State of the Industry

A large portion of all digital information is fixed content. It is estimated that fixed content will be the largest portion of digital content created by the human race in the next century, exceeding all dynamic content put together.

Screenshot - image001.jpg

Also, the information life cycle drives towards more fixed content. Enterprises embracing things like e-mail and electronic documents are increasing the need for fixed content storage exponentially. Finally, emerging regulations requiring retention (maintaining a copy of fixed content for a mandatory period of time) in the financial and healthcare industries are creating a huge need for fixed content storage and fixed content solutions.

The EMC Centera appliance is one of the appliances that are available in the market today to satisfy that need. Other companies like NETApp have solutions equivalent to Centera's, but this series of articles is specific to showing how to code using the Centera SDK.

What You Will Need to be Able to Develop Against the Appliance

  1. To start writing content to the Centera appliance, you will need to have the Centera SDK. You will need to register on the EMC site to download the SDK. There are a number of versions of the SDK available for download. Use the 3.1SP1 version. Click here to download the SDK. Note that the only way to save content on most "fixed content" storage devices is through the use of the device propriety API(s) that the manufacturer of the device publishes. Some manufactures do offer an open standard (CIFS, NFS, HTTP and WebDAV interfaces) to read/write to their own devices.

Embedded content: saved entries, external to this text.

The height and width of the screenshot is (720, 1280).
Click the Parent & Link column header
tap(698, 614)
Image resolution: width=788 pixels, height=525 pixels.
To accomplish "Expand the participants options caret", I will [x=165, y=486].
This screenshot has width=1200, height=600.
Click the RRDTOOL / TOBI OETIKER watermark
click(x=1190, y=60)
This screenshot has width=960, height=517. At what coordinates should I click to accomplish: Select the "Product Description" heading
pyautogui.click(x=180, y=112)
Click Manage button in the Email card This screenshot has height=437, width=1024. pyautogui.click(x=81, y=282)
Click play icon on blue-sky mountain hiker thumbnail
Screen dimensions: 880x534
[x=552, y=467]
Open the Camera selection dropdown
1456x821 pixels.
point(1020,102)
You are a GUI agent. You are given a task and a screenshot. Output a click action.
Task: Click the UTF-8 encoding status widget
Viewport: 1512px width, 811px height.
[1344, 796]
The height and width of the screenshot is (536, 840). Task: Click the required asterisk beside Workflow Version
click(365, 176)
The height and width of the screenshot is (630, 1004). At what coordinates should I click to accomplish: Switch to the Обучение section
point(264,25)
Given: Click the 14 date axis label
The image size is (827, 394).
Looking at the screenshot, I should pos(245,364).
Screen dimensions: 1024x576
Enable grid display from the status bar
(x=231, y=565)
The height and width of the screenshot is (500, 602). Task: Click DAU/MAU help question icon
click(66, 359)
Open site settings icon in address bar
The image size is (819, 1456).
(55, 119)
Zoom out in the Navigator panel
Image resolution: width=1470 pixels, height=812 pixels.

Usually, however, you end up losing a lot of the device power. Things like WORM (write-once-read-many) functionality or retention capabilities are usually lost with the open standards.

  2. You will also need the .NET wrapper for the Centera SDK. The latest version of the open source .NET project is on SourceForge here.

  3. You need to have access to the "Public Centera" appliances. EMC recognized that the Centera device is not available everywhere and so set up an appliance on the internet that developers can develop against. The content of this appliance is purged periodically by EMC. The latest IP(s) can be found on EMC site. As of this writing, the valid IP(s) are:

    • EMEA1 - 152.62.65.11, 152.62.65.12, 152.62.65.13, 152.62.65.14
    • EMEA2 - 152.62.65.16, 152.62.65.17, 152.62.65.18, 152.62.65.19
    • EMEA3 - 212.3.248.41, 212.3.248.42, 212.3.248.43, 212.3.248.44
    • EMEA4 - 212.3.248.46, 212.3.248.47
    • EMEA5 - 152.62.65.21, 152.62.65.22
    • US1 - 128.221.200.56, 128.221.200.57, 128.221.200.58, 128.221.200.59
    • US2 - 128.221.200.60, 128.221.200.61, 128.221.200.62, 128.221.200.63
    • US3 - 128.221.200.64, 128.221.200.65, 128.221.200.66, 128.221.200.67
    • US4 - 128.221.200.116, 128.221.200.117, 128.221.200.118, 128.221.200.119
    • US5 - 128.221.200.120, 128.221.200.121, 128.221.200.122, 128.221.200.123

Special Architecture Knowledge You Need

  1. The Centera appliance stores content. This content is stored using an address. This content/address combination is called CAS or "content addressable storage." So, you will hear/read about this term in the industry these days.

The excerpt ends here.